(Items from a dataset)
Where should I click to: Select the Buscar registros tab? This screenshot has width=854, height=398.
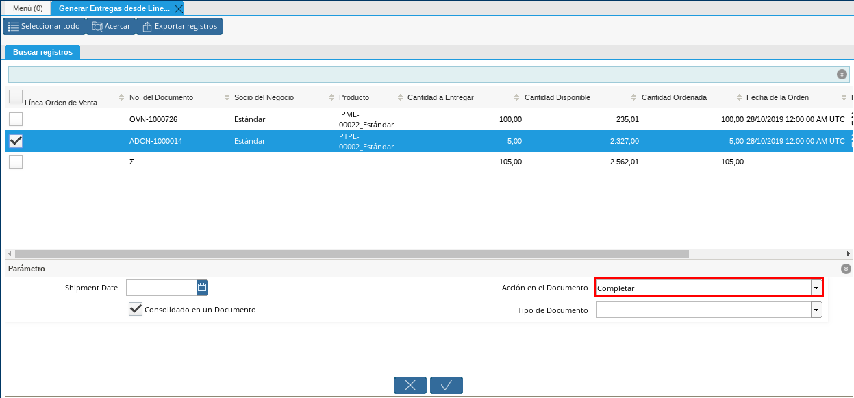click(42, 52)
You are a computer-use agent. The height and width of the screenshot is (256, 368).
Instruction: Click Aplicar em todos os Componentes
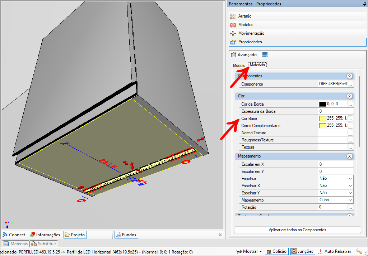click(297, 230)
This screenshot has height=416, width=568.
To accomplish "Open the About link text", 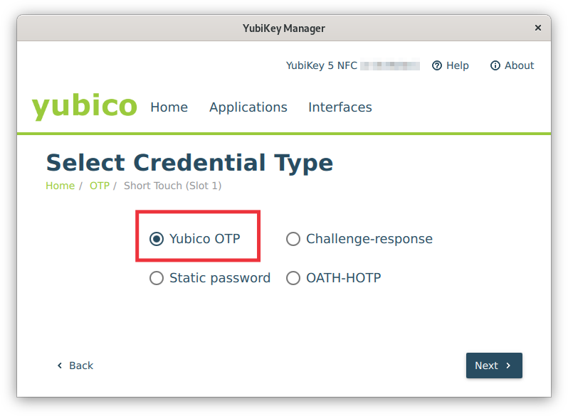I will tap(519, 65).
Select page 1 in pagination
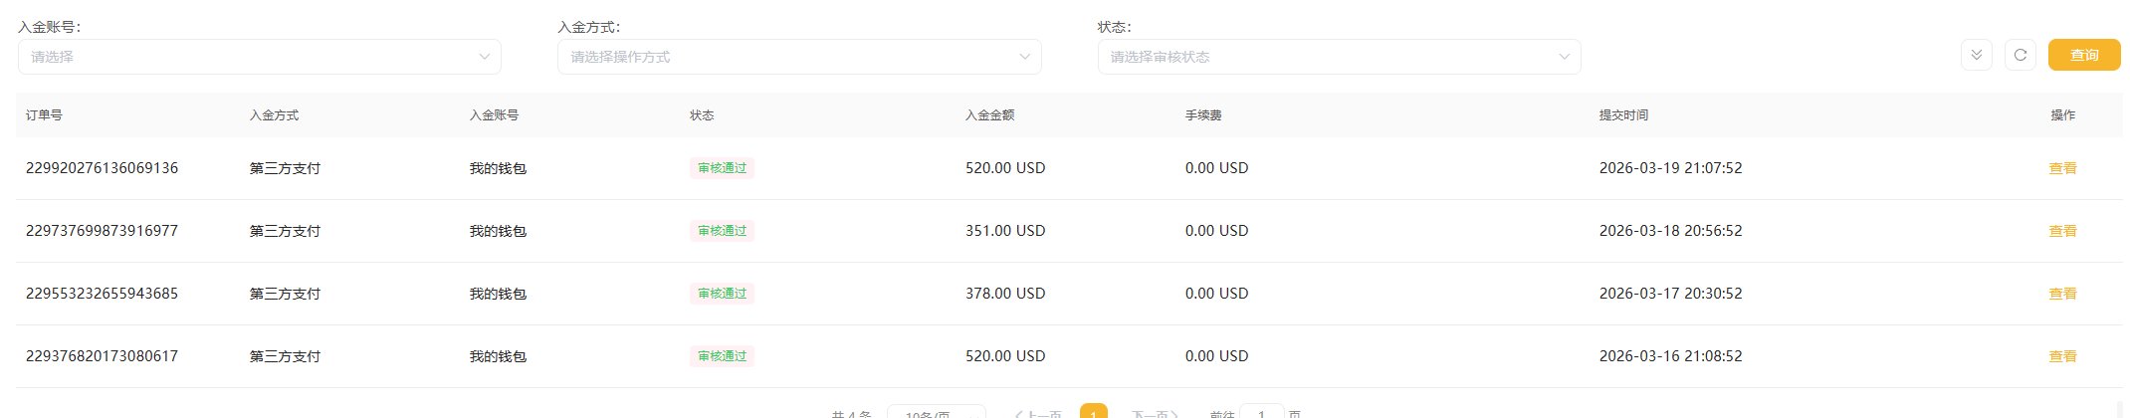 pyautogui.click(x=1093, y=413)
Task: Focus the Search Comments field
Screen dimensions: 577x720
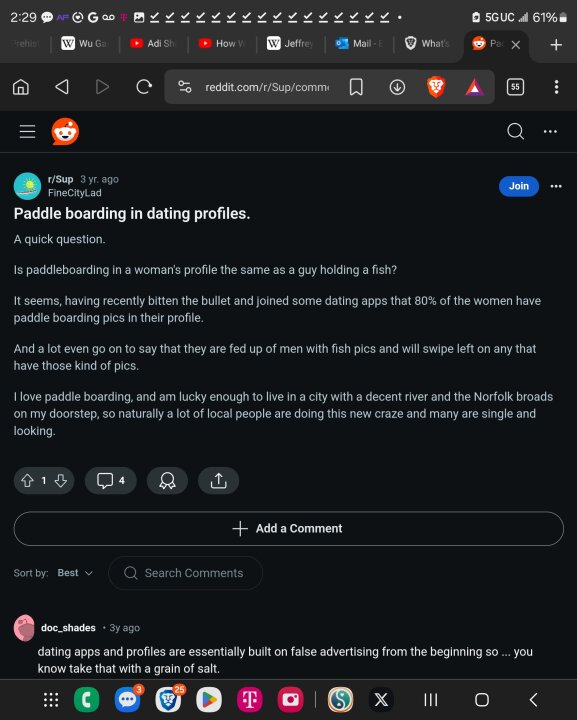Action: 185,573
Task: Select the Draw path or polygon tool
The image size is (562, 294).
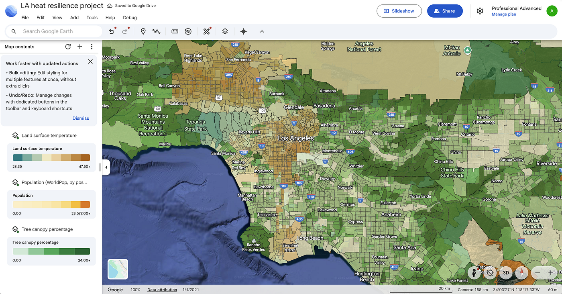Action: [x=157, y=31]
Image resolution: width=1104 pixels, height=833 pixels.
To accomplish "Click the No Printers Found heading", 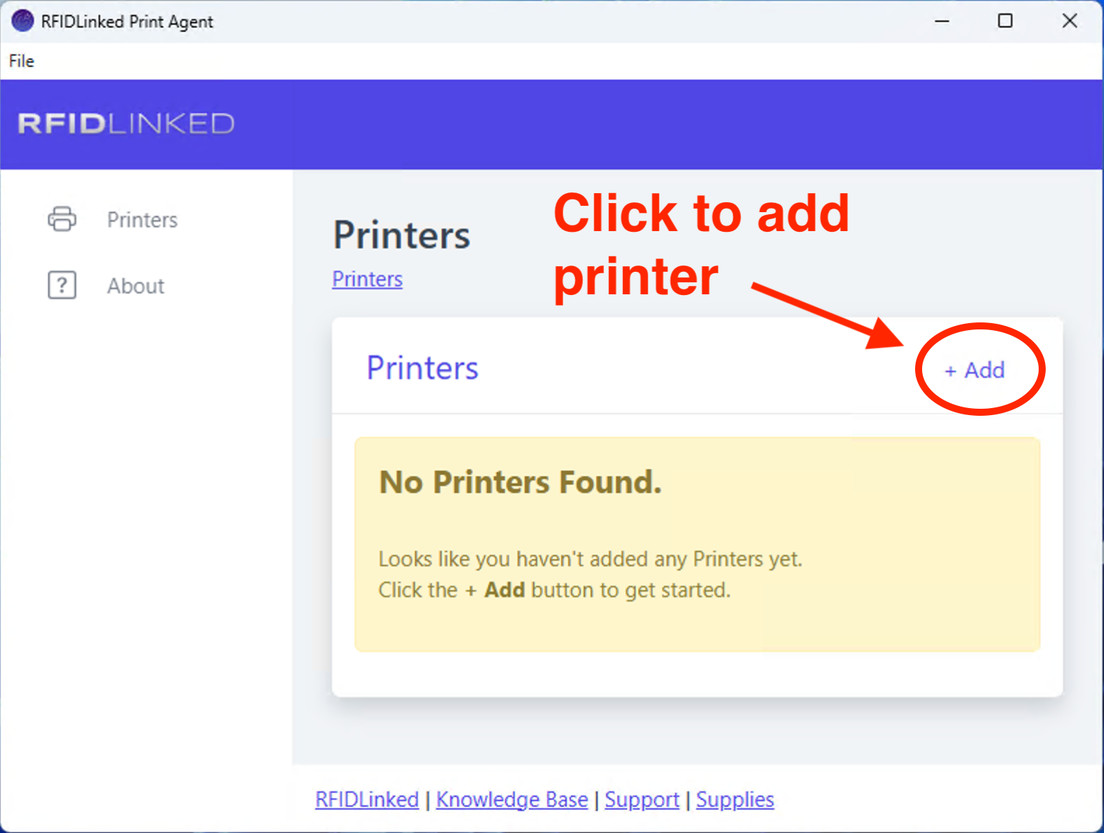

### REQUEST
Copy the entries word for word, starting with the line that contains "Image resolution: width=1104" and continuing through the last line of the entries. Leave the pictures out.

### FULL OUTPUT
Image resolution: width=1104 pixels, height=833 pixels.
To accomplish "Click the No Printers Found heading", 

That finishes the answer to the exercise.